LE SQUELETTE ANONYME

Trait aux blancs
Cette position s’est présentée lors de ce dernier championnat de France, à Tours, dans la partie qui opposait Jean-Paul à Anthony, en Excellence. Les Blancs ont bien négocié le début de partie en semi-classique, en parvenant à une complète maîtrise du jeu sur leur aile droite.
Les Blancs ont joué ici 24. 48-42. Je pense que ce coup était destiné à prévenir les attaques répétées sur le pion 27.
En déroulant la partie, je me suis demandé s’il était intéressant d’envisager une variante avec un squelette anonyme. Jean-Paul l’a déjà expérimenté en partie officielle et cela aurait sacrément pimenté la partie. Sa partie contre Igor CHARTORIYSKI, jouée au tournoi Brunssum 1997, avait d’ailleurs fait l’objet d’une analyse par Ton SIJBRANDS dans sa chronique « De Volkskrant » (http://www.brunssumdamtoernooi.nl/images/media/1997/DVK-19970823.pdf)
Cette question m’a conduit à rechercher d’autres parties déjà jouées avec cet enchaînement de l’aile gauche et m’a permis de mieux comprendre quels étaient les enjeux pour chaque camp.
Je veux donc aujourd’hui vous faire partager le fruit de mes recherches.
Cet enchaînement du « squelette anonyme », ainsi dénommé par Ton SIJBRANDS, est rarissime en compétition et plutôt aventureux pour le joueur enchaîné. Quelques parties légendaires lui ont donné un certain prestige, mais le nombre de parties gagnées est très faible au regard des risques pris.
________________________________________
Travail demandé:
1) Reproduisez le passage du texte cité qui va de « Cette question m’a » jusqu'à « pour chaque camp. » inclus.
2) Traduisez en anglais la phrase suivante du texte cité : « Je veux donc aujourd’hui vous faire partager le fruit de mes recherches. »
Seul le texte cité doit servir de référence.
________________________________________
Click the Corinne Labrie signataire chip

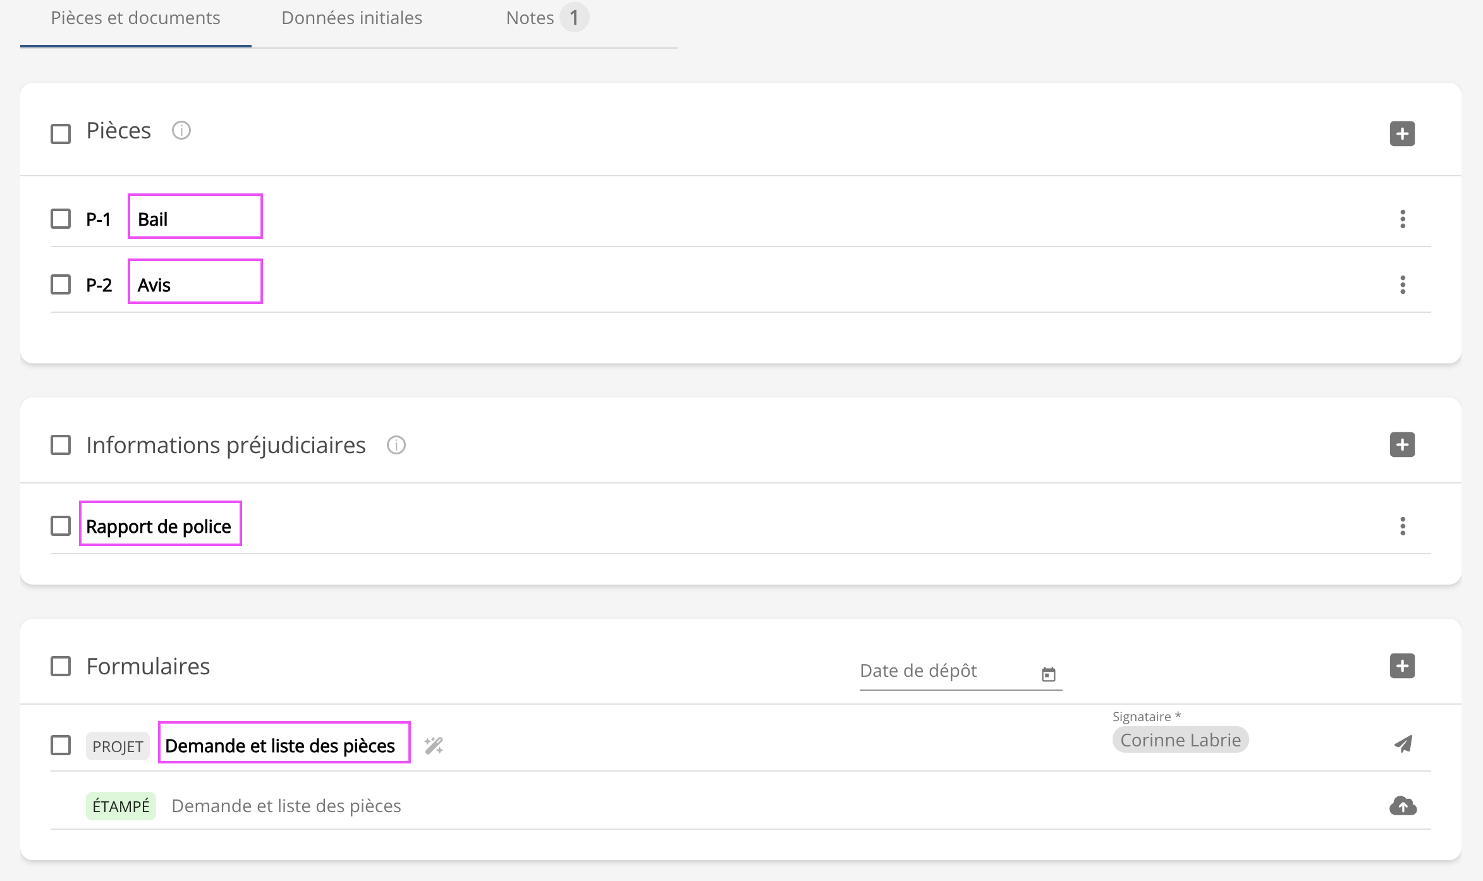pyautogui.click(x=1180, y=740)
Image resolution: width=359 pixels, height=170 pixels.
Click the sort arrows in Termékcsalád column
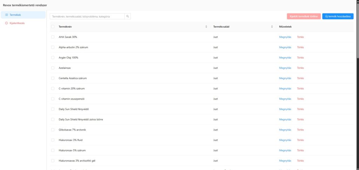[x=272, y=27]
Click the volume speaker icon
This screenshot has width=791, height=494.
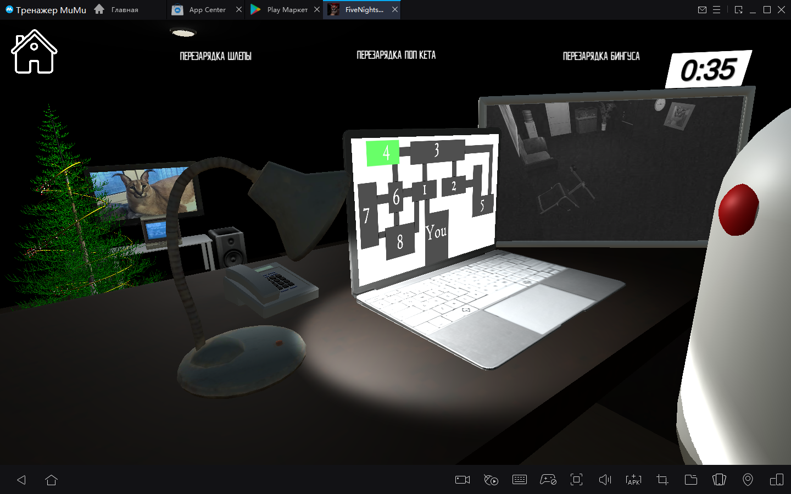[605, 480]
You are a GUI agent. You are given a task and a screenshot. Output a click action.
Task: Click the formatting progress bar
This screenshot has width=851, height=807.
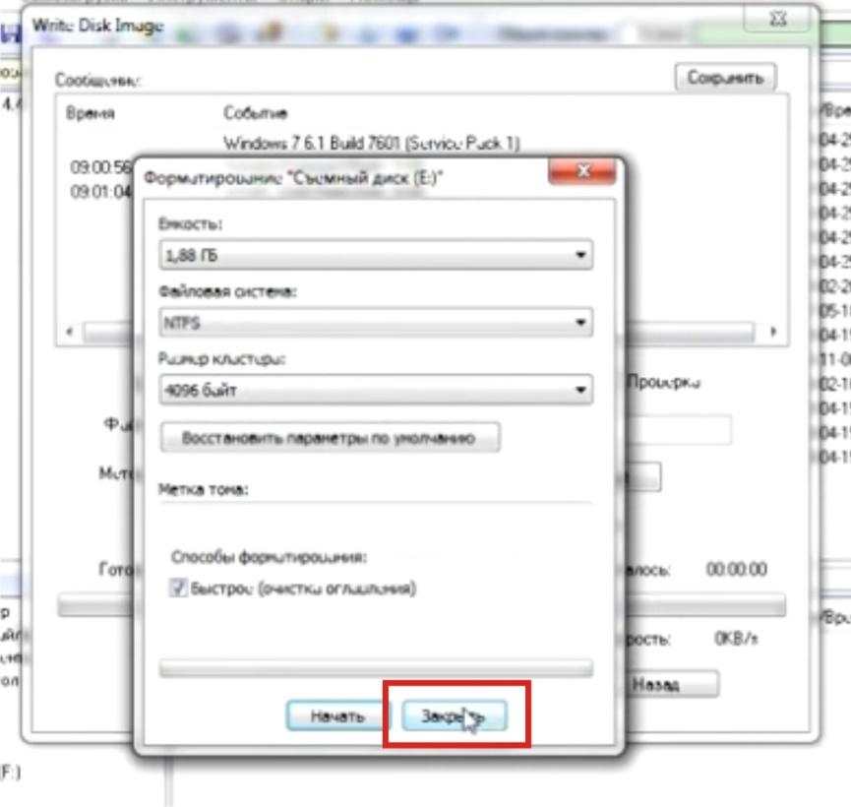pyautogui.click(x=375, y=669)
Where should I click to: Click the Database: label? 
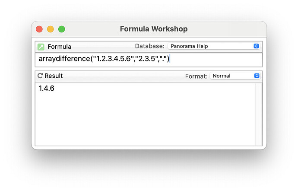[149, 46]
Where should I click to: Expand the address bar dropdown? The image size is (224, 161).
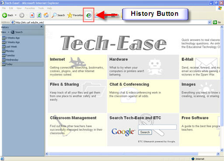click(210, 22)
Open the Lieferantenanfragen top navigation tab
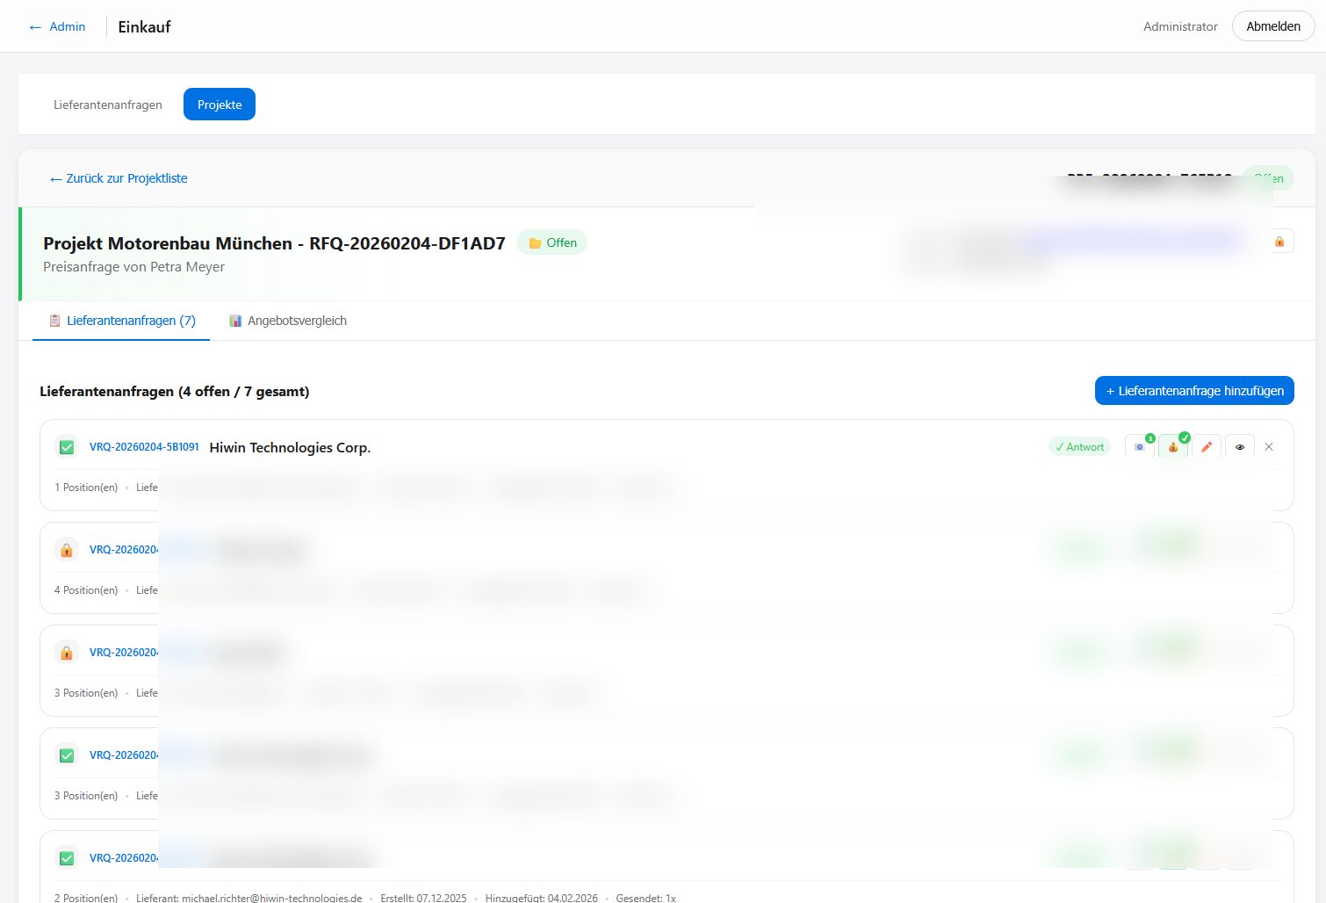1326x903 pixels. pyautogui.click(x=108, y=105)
________________________________________
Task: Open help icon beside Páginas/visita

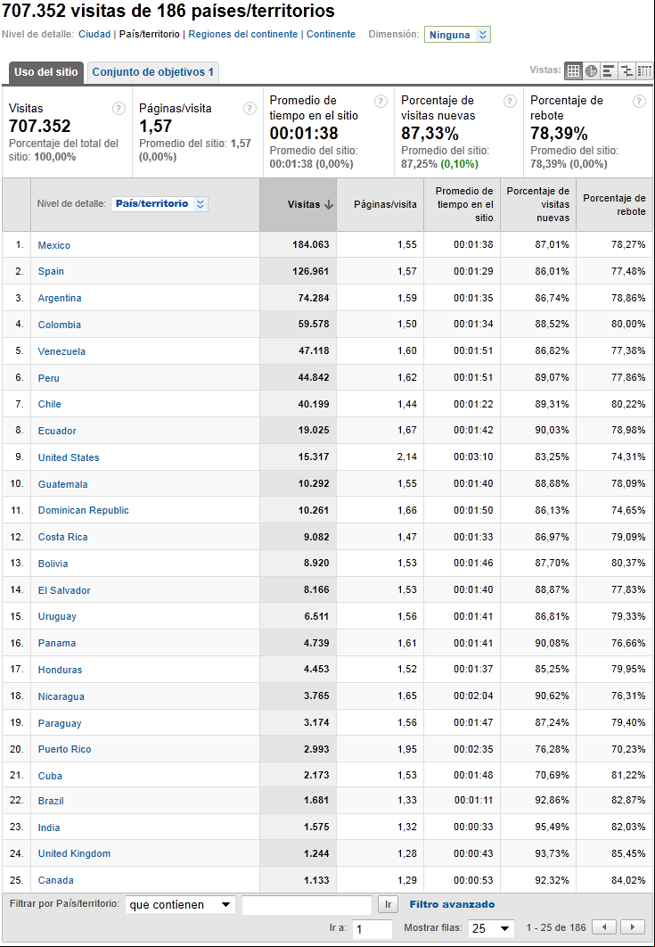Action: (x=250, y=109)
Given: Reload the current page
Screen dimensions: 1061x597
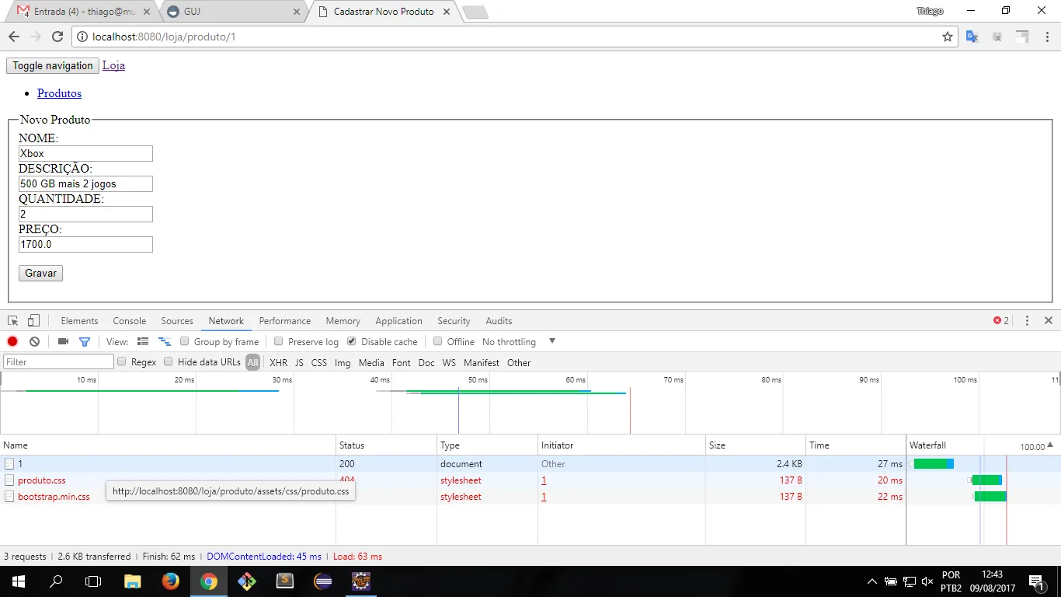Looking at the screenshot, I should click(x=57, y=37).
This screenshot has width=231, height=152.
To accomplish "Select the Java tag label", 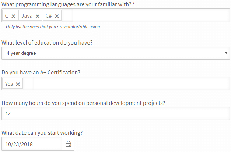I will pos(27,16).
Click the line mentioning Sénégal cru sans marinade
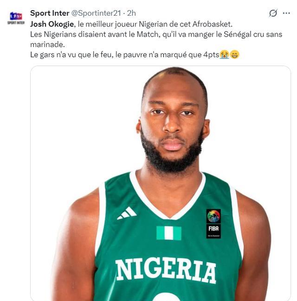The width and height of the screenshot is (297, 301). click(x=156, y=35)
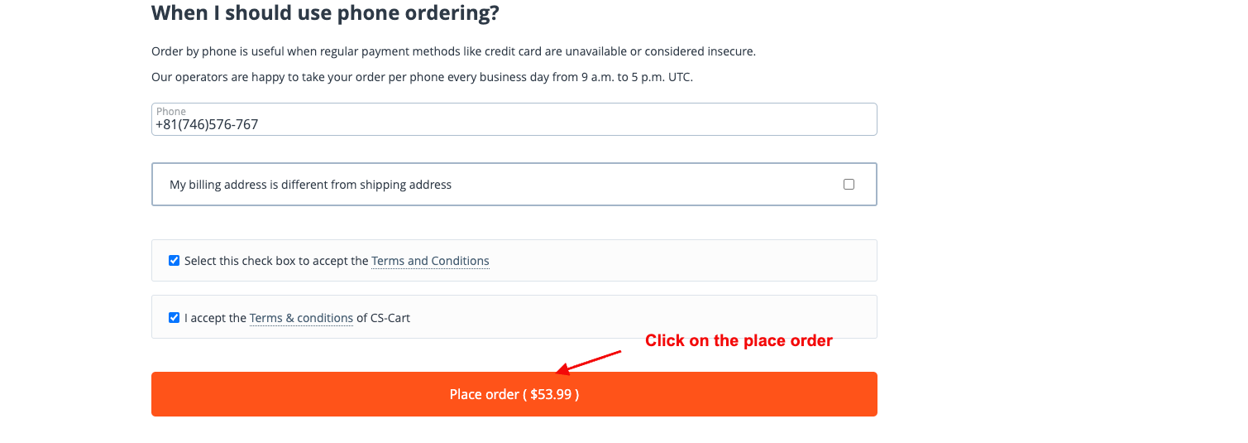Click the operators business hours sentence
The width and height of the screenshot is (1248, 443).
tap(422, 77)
________________________________________
Réponses par consigne:
1)
Cette question m’a conduit à rechercher d’autres parties déjà jouées avec cet enchaînement de l’aile gauche et m’a permis de mieux comprendre quels étaient les enjeux pour chaque camp.

2) So today I want to share with you the fruit of my research.